Jedenfalls ist nicht ersichtlich, dass der Beklagte sein bei der Rücknahme der Erteilung und Verlängerung der Kinderausweise und Reisedokumente bestehendes Ermessen ausgeübt hat. Denn keiner der genannten Bescheide macht hierzu Ausführungen.
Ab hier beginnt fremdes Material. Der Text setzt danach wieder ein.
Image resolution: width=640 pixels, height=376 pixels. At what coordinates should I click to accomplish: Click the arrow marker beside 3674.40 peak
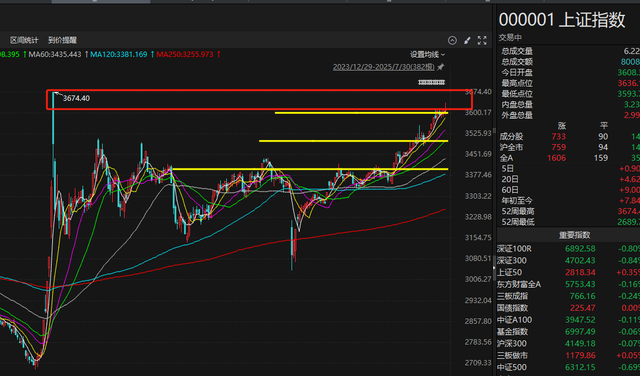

c) Schließlich ist auch die Androhung der Abschiebung der Klägerin zu 1., 2. und 6. in den Bescheiden des Beklagten vom 20. Oktober und 7. November 2005 rechtswidrig und verletzt diese in ihren Rechten. Denn eine solche ist nach § 59 Abs. 1 i.V.m. § 58 Abs. 1 AufenthG nur im Falle vollziehbarer Ausreisepflicht zulässig. Nach Aufhebung der Rücknahme ihrer Aufenthaltstitel gilt ihr Aufenthalt jedoch im Hinblick auf die jeweils am 26. November 2001, d.h. am Tage des Ablaufs ihrer bisherigen Aufenthaltsbefugnis, gestellten Anträge auf Verlängerung ihrer Aufenthaltstitel kraft Gesetzes fort (vgl. § 81 Abs. 3 Satz 1 AufenthG). Dass der Beklagte ihnen nach Erlass der genannten Bescheide durchweg lediglich Duldungen, nicht aber Fiktionsbescheinigungen im Sinne von § 81 Abs. 5 AufenthG erteilt hat, stellt das nicht in Frage.

Die Kostenentscheidung folgt aus § 154 Abs. 2 VwGO bzw., soweit das Verfahren übereinstimmend für erledigt erklärt worden ist, aus § 161 Abs. 2 VwGO. Soweit der Beklagte die Kostenübernahme erklärt hat, folgt das bereits aus dieser Erklärung. Im Übrigen entspricht die Auferlegung der Kosten billigem Ermessen im Hinblick darauf, dass die Klagen insoweit voraussichtlich Erfolg gehabt hätten bzw. er die Kläger ohne maßgebliche Änderung der Sach- und Rechtslage klaglos gestellt hat. Über die Kosten der abgetrennten Verfahren der Kläger zu 1. und 6. betreffend die Ablehnung der Verlängerung ihrer Aufenthaltstitel ist im Verfahren OVG 7 B 35.13 zu befinden.

Die Entscheidung über die vorläufige Vollstreckbarkeit beruht auf § 167 Satz 1 VwGO in Verbindung mit § 708 Nr. 10, § 711 der Zivilprozessordnung.

Die Revision ist nicht zuzulassen, weil keiner der in § 132 Abs. 2 VwGO genannten Gründe vorliegt.